- TASK DESCRIPTION: Copy out each of the rows below word for word, keeping their order.

- EXCERPTED RECORDS:
..............................
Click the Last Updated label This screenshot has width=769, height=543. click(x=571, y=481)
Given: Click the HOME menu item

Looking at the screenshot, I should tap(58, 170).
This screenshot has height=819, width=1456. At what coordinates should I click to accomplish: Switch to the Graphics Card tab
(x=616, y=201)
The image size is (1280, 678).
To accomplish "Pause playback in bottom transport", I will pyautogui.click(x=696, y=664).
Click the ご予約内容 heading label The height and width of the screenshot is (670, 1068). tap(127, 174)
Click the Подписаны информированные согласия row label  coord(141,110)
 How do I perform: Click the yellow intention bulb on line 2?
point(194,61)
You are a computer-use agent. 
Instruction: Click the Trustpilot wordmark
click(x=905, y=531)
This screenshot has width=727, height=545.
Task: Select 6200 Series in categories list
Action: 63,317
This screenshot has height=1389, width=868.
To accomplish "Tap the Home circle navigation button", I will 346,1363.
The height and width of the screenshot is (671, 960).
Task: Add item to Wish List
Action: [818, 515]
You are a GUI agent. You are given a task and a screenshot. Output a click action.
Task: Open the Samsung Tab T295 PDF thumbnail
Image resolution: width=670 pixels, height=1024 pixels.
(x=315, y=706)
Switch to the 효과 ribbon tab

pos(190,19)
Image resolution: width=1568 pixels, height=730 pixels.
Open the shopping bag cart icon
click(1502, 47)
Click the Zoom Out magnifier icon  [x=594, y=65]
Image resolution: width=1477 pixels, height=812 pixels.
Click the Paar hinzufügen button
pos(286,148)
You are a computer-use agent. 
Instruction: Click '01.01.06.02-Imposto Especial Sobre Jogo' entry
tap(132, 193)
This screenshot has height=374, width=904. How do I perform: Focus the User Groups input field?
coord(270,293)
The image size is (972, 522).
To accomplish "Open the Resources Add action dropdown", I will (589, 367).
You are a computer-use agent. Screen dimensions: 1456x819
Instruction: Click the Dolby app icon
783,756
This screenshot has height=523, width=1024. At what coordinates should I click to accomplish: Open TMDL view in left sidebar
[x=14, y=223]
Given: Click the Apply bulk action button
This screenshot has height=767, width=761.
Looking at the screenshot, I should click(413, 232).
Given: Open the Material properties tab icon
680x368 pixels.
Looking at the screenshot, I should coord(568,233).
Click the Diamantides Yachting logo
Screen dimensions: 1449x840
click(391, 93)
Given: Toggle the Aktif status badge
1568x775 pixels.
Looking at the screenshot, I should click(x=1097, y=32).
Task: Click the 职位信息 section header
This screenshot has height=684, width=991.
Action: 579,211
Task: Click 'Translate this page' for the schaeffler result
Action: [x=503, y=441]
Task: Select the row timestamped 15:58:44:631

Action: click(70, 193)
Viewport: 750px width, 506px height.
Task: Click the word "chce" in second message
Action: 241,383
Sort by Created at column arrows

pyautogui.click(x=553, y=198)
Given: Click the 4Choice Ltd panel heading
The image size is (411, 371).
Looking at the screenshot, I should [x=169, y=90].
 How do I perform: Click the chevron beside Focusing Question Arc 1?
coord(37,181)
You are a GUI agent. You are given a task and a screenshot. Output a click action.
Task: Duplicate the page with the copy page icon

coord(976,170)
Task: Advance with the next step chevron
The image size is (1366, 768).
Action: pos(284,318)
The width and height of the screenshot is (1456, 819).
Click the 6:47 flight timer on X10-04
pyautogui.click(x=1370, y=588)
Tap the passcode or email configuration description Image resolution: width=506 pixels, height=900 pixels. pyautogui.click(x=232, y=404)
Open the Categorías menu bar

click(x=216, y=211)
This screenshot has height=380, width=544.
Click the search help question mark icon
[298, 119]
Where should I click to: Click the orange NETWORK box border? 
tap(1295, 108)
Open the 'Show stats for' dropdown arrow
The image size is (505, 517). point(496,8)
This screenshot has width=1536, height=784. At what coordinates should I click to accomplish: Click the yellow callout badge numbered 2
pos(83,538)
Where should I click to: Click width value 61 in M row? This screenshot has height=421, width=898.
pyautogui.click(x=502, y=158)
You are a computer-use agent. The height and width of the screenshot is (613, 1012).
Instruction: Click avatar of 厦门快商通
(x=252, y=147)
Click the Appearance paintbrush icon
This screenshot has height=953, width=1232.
..............................
- FINISHED EXERCISE:
Click the Last Updated label This screenshot has width=769, height=543. click(x=571, y=481)
Given: Click the HOME menu item

Looking at the screenshot, I should tap(58, 170).
This screenshot has height=819, width=1456. At what coordinates should I click to accomplish: Switch to the Graphics Card tab
(x=616, y=201)
The image size is (1280, 678).
To accomplish "Pause playback in bottom transport", I will pyautogui.click(x=696, y=664).
Click the ご予約内容 heading label The height and width of the screenshot is (670, 1068). tap(127, 174)
Click the Подписаны информированные согласия row label  coord(141,110)
 How do I perform: Click the yellow intention bulb on line 2?
point(194,61)
You are a computer-use agent. 
Instruction: Click the Trustpilot wordmark
click(x=905, y=531)
This screenshot has width=727, height=545.
Task: Select 6200 Series in categories list
Action: 63,317
This screenshot has height=1389, width=868.
To accomplish "Tap the Home circle navigation button", I will 346,1363.
The height and width of the screenshot is (671, 960).
Task: Add item to Wish List
Action: [818, 515]
You are a GUI agent. You are given a task and a screenshot. Output a click action.
Task: Open the Samsung Tab T295 PDF thumbnail
Image resolution: width=670 pixels, height=1024 pixels.
(x=315, y=706)
Switch to the 효과 ribbon tab

pos(190,19)
Image resolution: width=1568 pixels, height=730 pixels.
Open the shopping bag cart icon
click(1502, 47)
Click the Zoom Out magnifier icon  [x=594, y=65]
Image resolution: width=1477 pixels, height=812 pixels.
Click the Paar hinzufügen button
pos(286,148)
You are a computer-use agent. 
Instruction: Click '01.01.06.02-Imposto Especial Sobre Jogo' entry
tap(132, 193)
This screenshot has height=374, width=904. How do I perform: Focus the User Groups input field?
coord(270,293)
The image size is (972, 522).
To accomplish "Open the Resources Add action dropdown", I will (589, 367).
You are a computer-use agent. Screen dimensions: 1456x819
Instruction: Click the Dolby app icon
783,756
This screenshot has height=523, width=1024. At what coordinates should I click to accomplish: Open TMDL view in left sidebar
[x=14, y=223]
Given: Click the Apply bulk action button
This screenshot has height=767, width=761.
Looking at the screenshot, I should click(413, 232).
Given: Open the Material properties tab icon
680x368 pixels.
Looking at the screenshot, I should coord(568,233).
Click the Diamantides Yachting logo
Screen dimensions: 1449x840
click(391, 93)
Given: Toggle the Aktif status badge
1568x775 pixels.
Looking at the screenshot, I should click(x=1097, y=32).
Task: Click the 职位信息 section header
This screenshot has height=684, width=991.
Action: 579,211
Task: Click 'Translate this page' for the schaeffler result
Action: [x=503, y=441]
Task: Select the row timestamped 15:58:44:631

Action: click(70, 193)
Viewport: 750px width, 506px height.
Task: Click the word "chce" in second message
Action: 241,383
Sort by Created at column arrows

pyautogui.click(x=553, y=198)
Given: Click the 4Choice Ltd panel heading
The image size is (411, 371).
Looking at the screenshot, I should [x=169, y=90].
 How do I perform: Click the chevron beside Focusing Question Arc 1?
coord(37,181)
You are a GUI agent. You are given a task and a screenshot. Output a click action.
Task: Duplicate the page with the copy page icon

coord(976,170)
Task: Advance with the next step chevron
The image size is (1366, 768).
Action: pos(284,318)
The width and height of the screenshot is (1456, 819).
Click the 6:47 flight timer on X10-04
pyautogui.click(x=1370, y=588)
Tap the passcode or email configuration description Image resolution: width=506 pixels, height=900 pixels. pyautogui.click(x=232, y=404)
Open the Categorías menu bar

click(x=216, y=211)
This screenshot has height=380, width=544.
Click the search help question mark icon
[298, 119]
Where should I click to: Click the orange NETWORK box border? 
tap(1295, 108)
Open the 'Show stats for' dropdown arrow
The image size is (505, 517). point(496,8)
This screenshot has width=1536, height=784. At what coordinates should I click to accomplish: Click the yellow callout badge numbered 2
pos(83,538)
Where should I click to: Click width value 61 in M row? This screenshot has height=421, width=898.
pyautogui.click(x=502, y=158)
You are a computer-use agent. The height and width of the screenshot is (613, 1012).
Instruction: Click avatar of 厦门快商通
(x=252, y=147)
Click the Appearance paintbrush icon
This screenshot has height=953, width=1232.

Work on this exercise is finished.